WORK ORDER 1: In the column about the writer's father's death, where did Donald Valentine Kortus die?
WORK ORDER 2: From the column about the writer's father, output the text from "I never thought" to "paragraph or two.", copied word for word.

PASSAGE PROVIDED:
=== Section Start ===

I never thought it would take this long to write a column about my father’s death. I’ve tried many times to share this news with you, but my sorrow was too raw to write more than a paragraph or two.
Donald Valentine Kortus died Jan. 26, in the home where he lived for 60 years in Maplewood, Minnesota. After deciding against treatment for late-stage cancer, he came home from the hospital on a cold winter afternoon to be cared for by his daughters, immersed in his family’s love.
My father’s death came fast, but he was good with that. He was already suffering from back pain when he fell down on Christmas Eve, while preparing for the annual Christmas Day festivities that he and his wife, Bettye, always host for their children and their families.
The fall added to other pains our father kept from us, which he brushed off as normal for someone who was almost 88 years old. However, after Christmas his pain intensified and his mobility decreased, and Dad began to lose the independence he valued so much.
After his second hospitalization within two weeks, I decided to fly home on a Friday
afternoon to see Dad and help with his care. Just five days later, he was gone.
To lose a parent is always difficult. But, for me and my brothers and sisters, to lose our father was unthinkable. Our mother had died 40 years earlier when she was just 48, and our father was left to parent by himself 10 children between the ages of 10 and 24.
I sometimes wonder if our mother had not died so young, whether Dad would have become such a remarkable father — the type our cousins and friends envied, and one who became a surrogate father to so many.
In the 1960s and ’70s, he was a hardworking father who held down two jobs to support his family. He had little time to parent, outside of being the disciplinarian when our mother needed help. But, after Mom died, Dad seemed to seamlessly make the transition to becoming both mother and father.
His enduring love, patience, forgiveness, guidance, and unabated belief and support of our dreams, was the foundation that shaped the lives of his children, grandchildren and all the others whom Dad embraced as part of his family.
It’s important to know that my father’s Catholic faith was central to his life. So when his doctors told him he had no more than a few months to live, my father said with all certainty that he did not fear death and could not wait to enter the Kingdom of God.
Dad told us this on Saturday, and we brought him home on Sunday. Monday afternoon at 3 p.m., his parish priest gave him the last Sacraments, and his daughters watched him take his last breath Tuesday morning at 3:45 a.m.
Dad asked us not to mourn his death, but to celebrate his life and to pray for his entry into heaven.
But of course, we did mourn, and still do. We think about him every day — I often reach for the phone to call him with news about my children, or seek advice about the latest challenge facing this newspaper.
My, how my father loved this paper.
He read it cover-to-cover every week, and often remarked that he knew more about the happenings of Land O’ Lakes and Lutz than he did his hometown.

=== Section End ===

SOURCE MATERIAL:
=== Section Start ===

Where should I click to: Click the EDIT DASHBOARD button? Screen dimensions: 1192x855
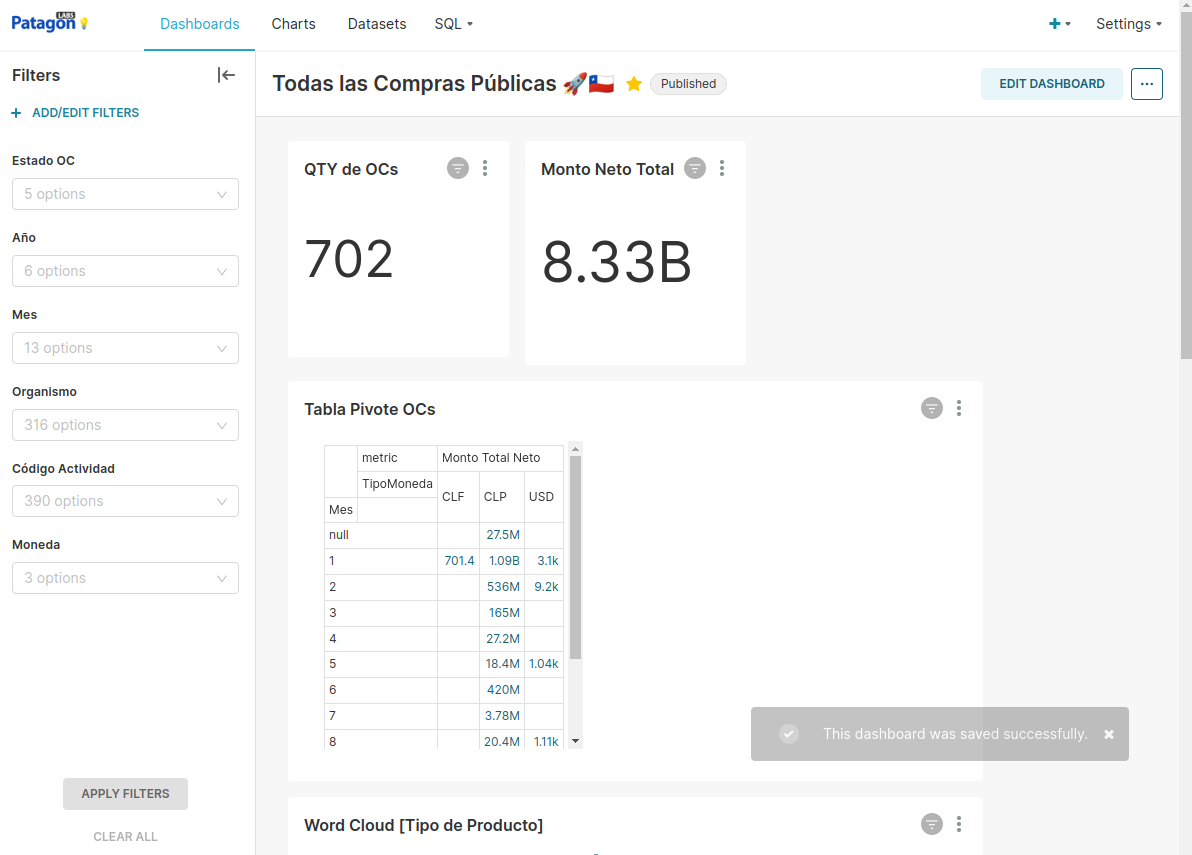tap(1052, 84)
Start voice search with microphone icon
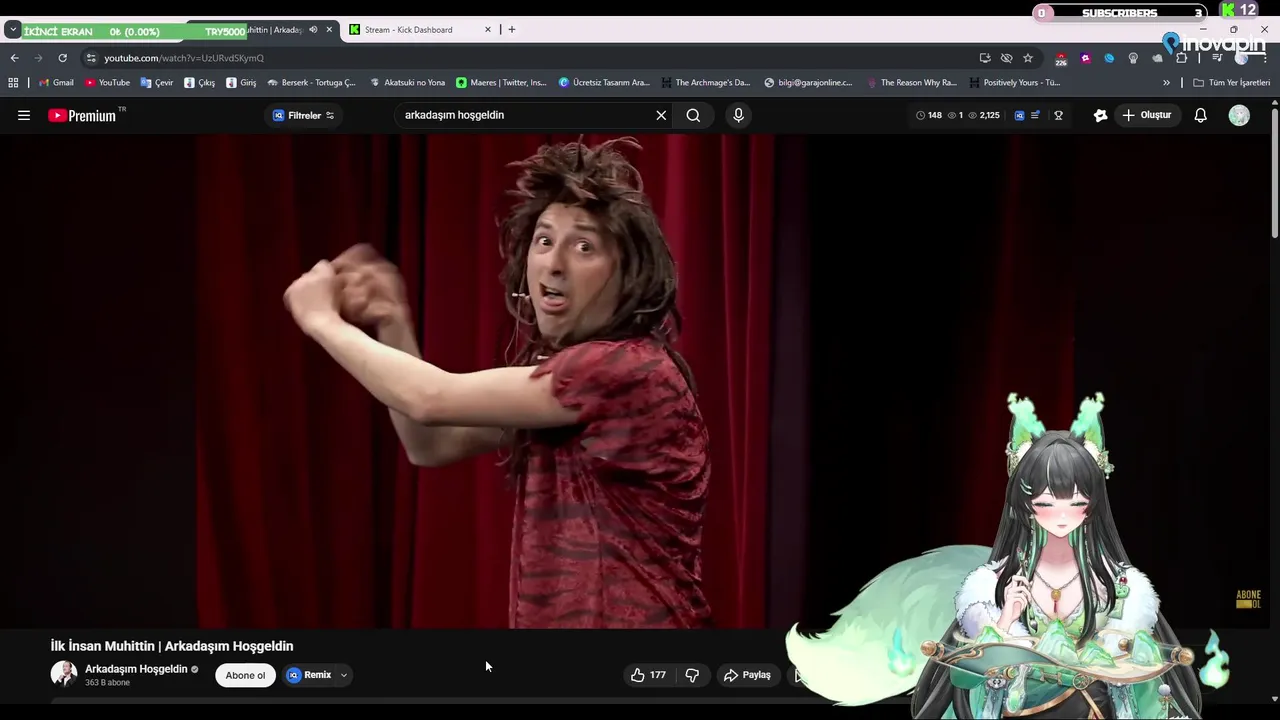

=== Section End ===

YOUR RESPONSE 1: In his home of 60 years in Maplewood, Minnesota.

YOUR RESPONSE 2:
I never thought it would take this long to write a column about my father’s death. I’ve tried many times to share this news with you, but my sorrow was too raw to write more than a paragraph or two.